On Wed, 2006-08-09 at 18:48 -0400, Brion Vibber wrote:
[Offering paid support] may or may not require some corporate restructuring; can the non-profit operate such stuff? cf Mozilla etc.
I am not a lawyer, but I would think some of the same issues Mozilla had would apply. Christopher Blizzard lays it out really well in his blog:
http://www.0xdeadbeef.com/weblog/?p=19
In particular, this part:
Under non-profit tax law there are various kinds of contributions that you can accept. Individual donations, corporate donations, etc. Tax law lays out tests to determine if you are a non-profit: certain types of revenue that come from various sources and are the result of different kinds of activities have to meet certain percentage requirements. We've got some relationships that create revenue that at some point in the future might make it difficult for us to maintain our non-profit status based on those tests. Those relationships have given us the resources to make Firefox and Thunderbird successful so we didn't think that it would be right to our users and our community to end those relationships.
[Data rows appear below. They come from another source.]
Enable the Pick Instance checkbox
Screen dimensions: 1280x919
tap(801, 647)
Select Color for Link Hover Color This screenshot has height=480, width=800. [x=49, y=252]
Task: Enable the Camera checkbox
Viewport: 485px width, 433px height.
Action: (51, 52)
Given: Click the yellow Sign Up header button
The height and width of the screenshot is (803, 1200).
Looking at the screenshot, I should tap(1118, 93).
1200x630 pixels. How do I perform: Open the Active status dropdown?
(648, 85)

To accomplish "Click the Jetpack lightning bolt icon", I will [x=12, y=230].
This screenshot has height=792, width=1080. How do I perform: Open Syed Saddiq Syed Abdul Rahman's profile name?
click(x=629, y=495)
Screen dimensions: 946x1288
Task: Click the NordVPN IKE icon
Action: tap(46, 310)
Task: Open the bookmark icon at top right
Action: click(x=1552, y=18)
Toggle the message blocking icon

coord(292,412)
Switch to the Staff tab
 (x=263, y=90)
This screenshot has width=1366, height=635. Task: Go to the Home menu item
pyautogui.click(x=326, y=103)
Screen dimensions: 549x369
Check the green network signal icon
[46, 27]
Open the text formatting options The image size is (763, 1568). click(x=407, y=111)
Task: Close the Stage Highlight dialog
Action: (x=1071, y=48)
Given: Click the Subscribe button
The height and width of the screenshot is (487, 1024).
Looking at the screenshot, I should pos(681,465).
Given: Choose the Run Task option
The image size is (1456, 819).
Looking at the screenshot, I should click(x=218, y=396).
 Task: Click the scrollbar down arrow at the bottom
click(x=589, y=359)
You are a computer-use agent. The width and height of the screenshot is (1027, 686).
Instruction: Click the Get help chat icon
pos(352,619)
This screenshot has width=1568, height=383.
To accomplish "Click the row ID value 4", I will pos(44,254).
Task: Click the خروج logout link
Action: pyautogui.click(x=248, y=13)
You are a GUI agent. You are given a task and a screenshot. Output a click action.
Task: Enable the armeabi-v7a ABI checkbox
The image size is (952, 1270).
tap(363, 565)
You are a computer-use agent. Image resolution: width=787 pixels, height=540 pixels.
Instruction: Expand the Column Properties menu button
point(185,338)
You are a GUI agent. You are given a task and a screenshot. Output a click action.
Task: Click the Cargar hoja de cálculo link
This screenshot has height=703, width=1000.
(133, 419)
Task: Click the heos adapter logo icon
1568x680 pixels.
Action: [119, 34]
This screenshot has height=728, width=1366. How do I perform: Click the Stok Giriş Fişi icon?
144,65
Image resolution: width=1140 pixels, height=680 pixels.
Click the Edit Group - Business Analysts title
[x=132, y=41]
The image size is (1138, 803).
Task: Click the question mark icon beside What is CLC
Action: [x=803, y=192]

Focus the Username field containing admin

At the same time, our non-profit status is very important to us. We didn't feel it was an option to give that up either.
So, conceivably, Wikimedia Foundation might be able to get away with offering support contracts, without change. However, if the total of those support contracts started to make up a significant component of the revenue of the foundation, a restructuring would probably be in order.
My understanding with the Mozilla Foundation was that they were already getting a pile of money from Google, Nokia, and others for which there was a little too much quid pro quo for too much of their revenue, so they needed to act. I'm guessing WF doesn't have that problem yet.
Personally, I've done a little MediaWiki consulting, and have been toying with the idea of offering a standardized paid support option myself, but I'm unsure if the market is ready for that yet.
My question for the list: if such an option were available, would there be customers for it?